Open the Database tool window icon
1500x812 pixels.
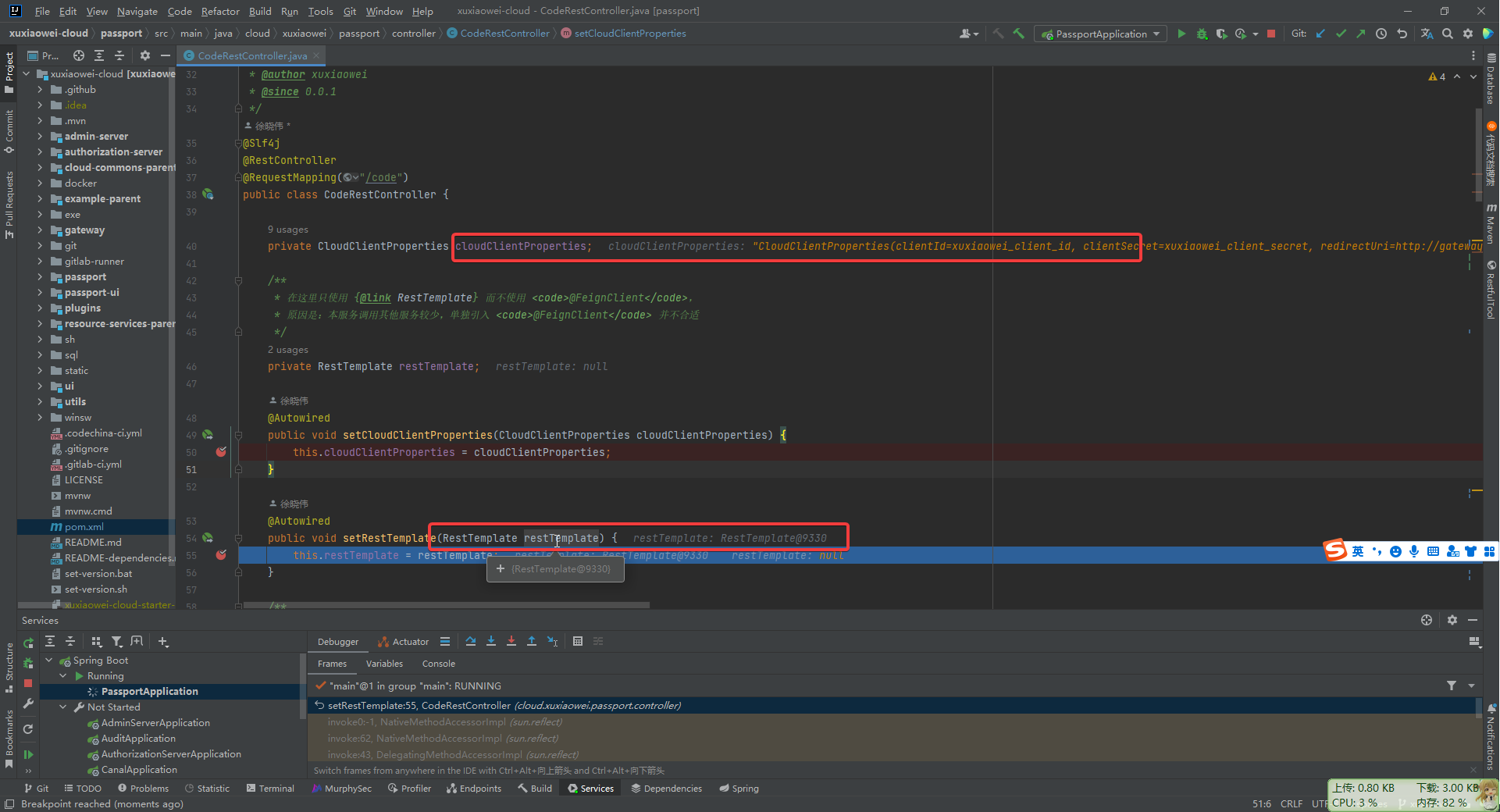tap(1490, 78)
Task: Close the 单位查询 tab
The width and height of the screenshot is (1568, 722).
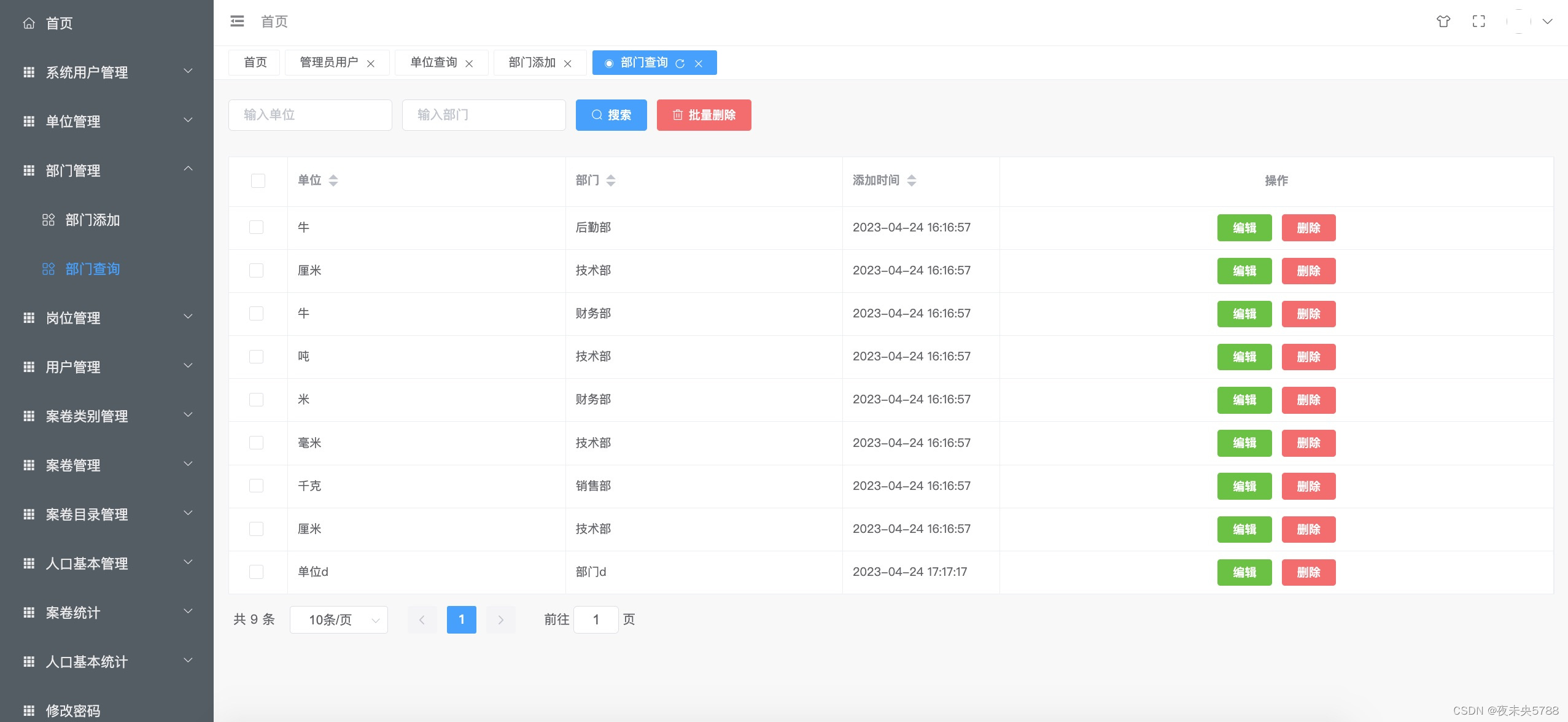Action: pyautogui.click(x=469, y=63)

==

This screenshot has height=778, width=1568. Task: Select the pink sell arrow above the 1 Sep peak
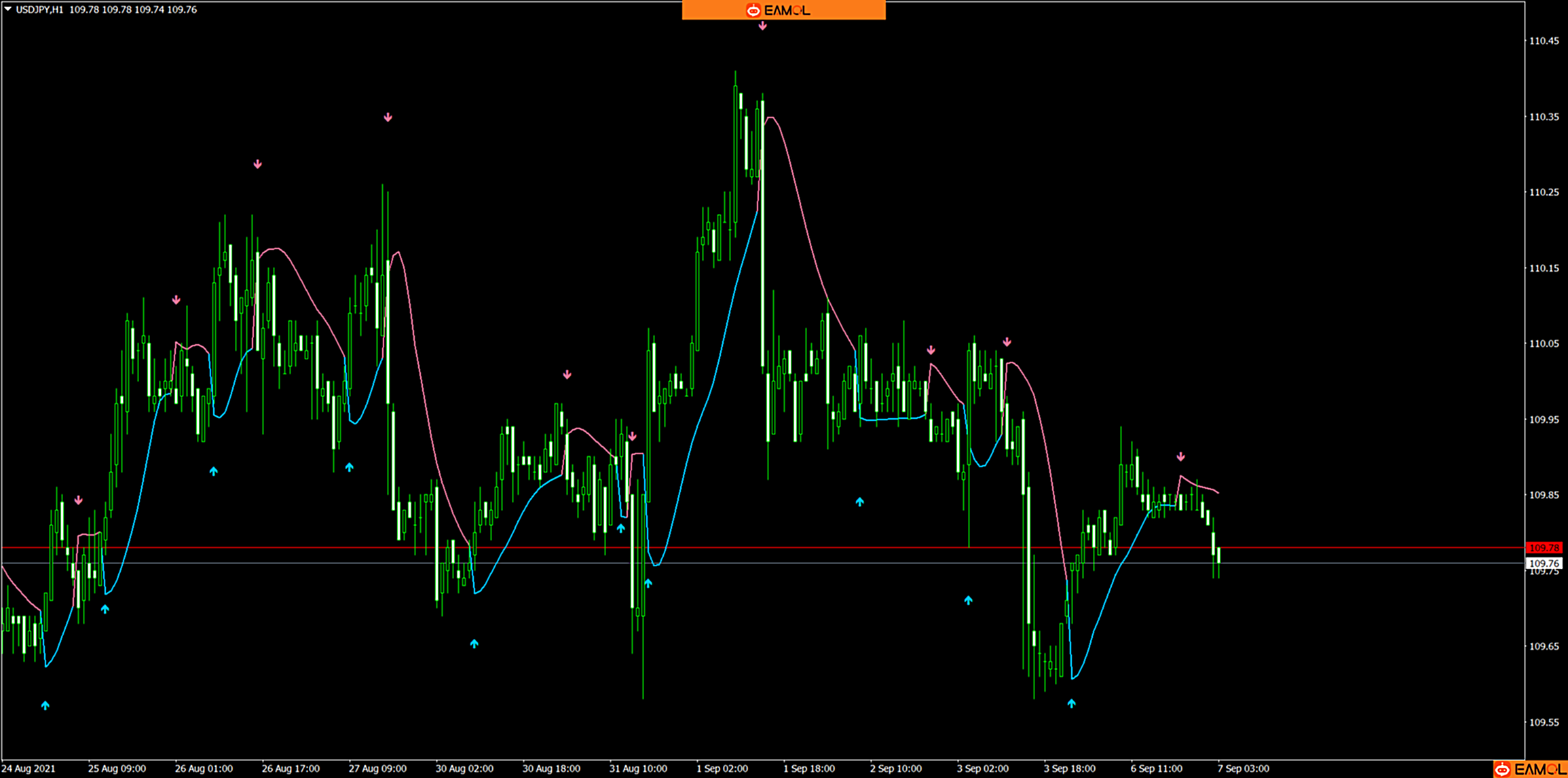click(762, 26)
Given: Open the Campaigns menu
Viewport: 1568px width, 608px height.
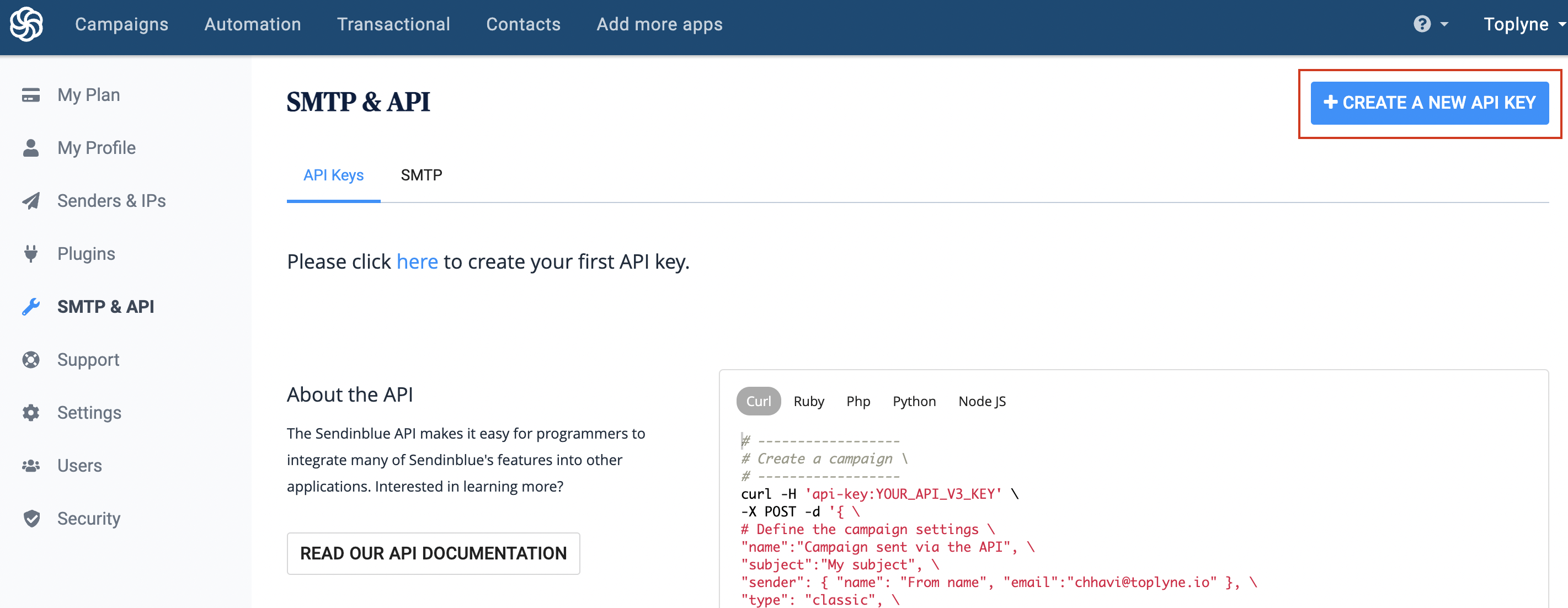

## Instructions to follow
Nothing but a number should be given: the tally of lines in the listing that contain "Open".

## Answer
2